MAX — construct from individual diagnosis columns:

ip = max_ip.MAXIP(year=2012, state="WY", data_root="/data/cms")
diag_cols = [c for c in ip.df.columns if c.startswith("DIAG_CD_")]
ip.df = ip.df.map_partitions(
    lambda pdf: pdf.assign(
        LST_DIAG_CD=pdf[diag_cols].apply(
            lambda row: ",".join(v for v in row if v and str(v).strip()), axis=1
        )
    )
)

TAF — use gather_bene_level_diag_ndc_codes(), which creates LST_DIAG_CD on dct_files["base_diag_codes"] (not "base"):

ip = taf_ip.TAFIP(year=2019, state="AL", data_root="/data/cms")
ip.gather_bene_level_diag_ndc_codes()
df_diag = ip.dct_files["base_diag_codes"]  # has LST_DIAG_CD, LST_DIAG_CD_RAW

This step is required before using algorithms that expect LST_DIAG_CD, such as Elixhauser comorbidity scoring.

Specifying Format

Most functions accept a cms_format parameter:

from medicaid_utils.adapted_algorithms.py_elixhauser.elixhauser_comorbidity import score

# MAX (after constructing LST_DIAG_CD — see above)
score(ip.df, lst_diag_col_name="LST_DIAG_CD", cms_format="MAX")
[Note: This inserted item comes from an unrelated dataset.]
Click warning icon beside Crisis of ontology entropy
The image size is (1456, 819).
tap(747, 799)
# TAF (after calling gather_bene_level_diag_ndc_codes())
score(ip.dct_files["base_diag_codes"], lst_diag_col_name="LST_DIAG_CD", cms_format="TAF")

Cohort Extraction

The extract_cohort function handles format differences internally:

# Just change cms_format — the rest of the API is the same
extract_cohort(state="WY", lst_year=[2012], cms_format="MAX", ...)
extract_cohort(state="AL", lst_year=[2019], cms_format="TAF", ...)
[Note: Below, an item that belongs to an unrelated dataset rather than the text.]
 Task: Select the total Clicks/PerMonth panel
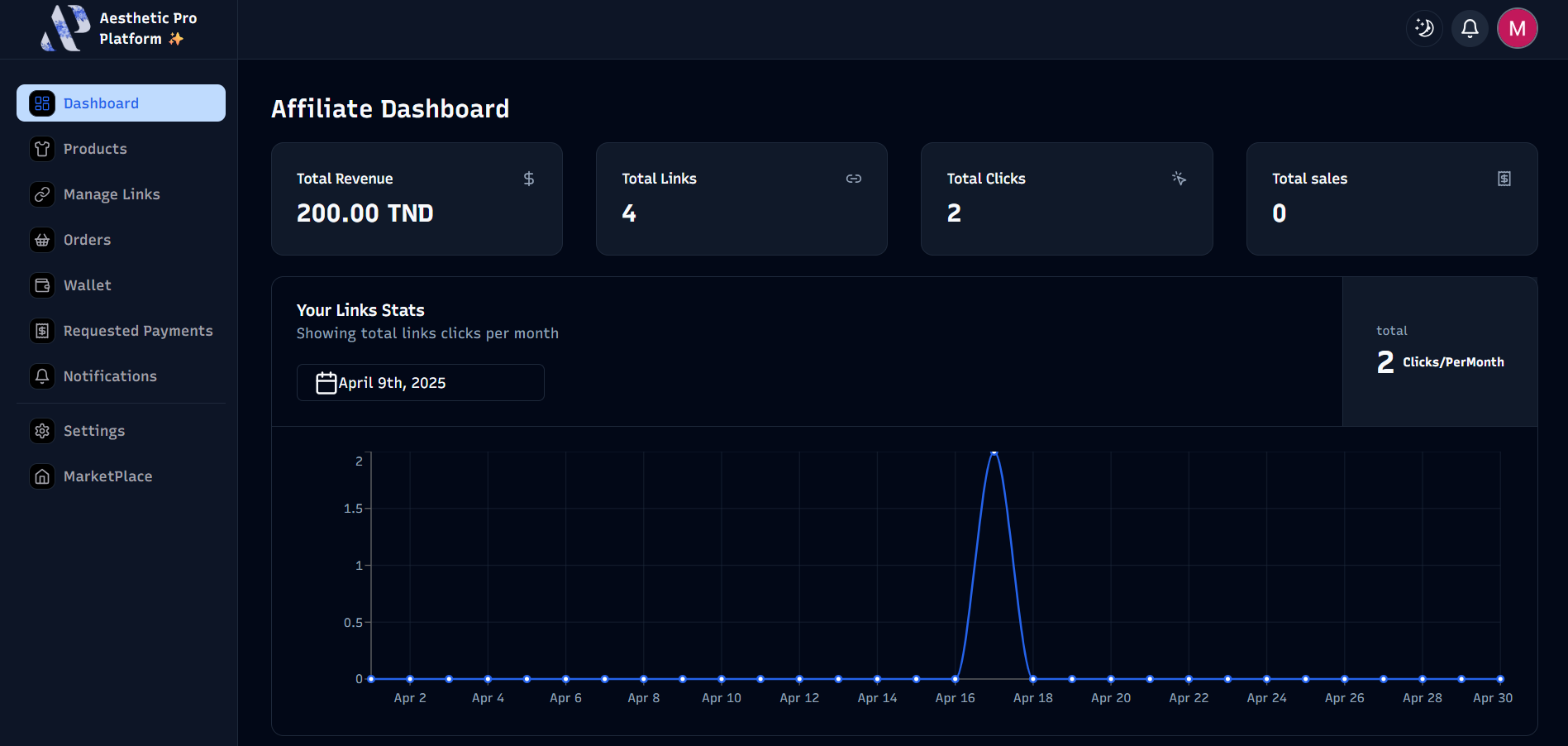(1439, 351)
Which Format Should I Use?

  • ICD-9 studies (pre-October 2015): Use MAX data

  • ICD-10 studies (post-October 2015): Use TAF data

  • Cross-era studies: Use both, with ICD-9 and ICD-10 code mappings in your dct_diag_proc_codes

  • Pharmacy studies: TAF preferred (medicaid-utils implements TAF RX preprocessing via TAFRX; MAX RX data exists in CMS but is not yet supported in the package)
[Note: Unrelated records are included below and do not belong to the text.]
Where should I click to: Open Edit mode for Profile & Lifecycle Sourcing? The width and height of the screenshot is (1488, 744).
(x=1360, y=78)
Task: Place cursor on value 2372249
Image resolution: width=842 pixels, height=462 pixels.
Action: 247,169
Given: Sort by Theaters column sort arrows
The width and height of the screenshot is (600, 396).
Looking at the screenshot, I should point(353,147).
Beneficiary ID (BENE_MSIS)

BENE_MSIS is a composite identifier constructed by medicaid-utils (not a raw CMS column). It applies to both MAX and TAF:

BENE_MSIS = STATE_CD + "-" + HAS_BENE + "-" + (BENE_ID or MSIS_ID)
  • BENE_ID — CMS-assigned, intended to be unique across states and years

  • MSIS_ID — State-assigned, unique only within a state and year

  • HAS_BENE1 if BENE_ID exists, 0 otherwise (falls back to MSIS_ID)

Example: "AL-1-123456789" (Alabama, has BENE_ID, ID is 123456789)

The index_col parameter on all claim classes accepts any of the three IDs: "BENE_MSIS", "BENE_ID", or "MSIS_ID". The default is "BENE_MSIS".

See also

Glossary for complete column name mappings, Preprocessing Claims for loading and cleaning details.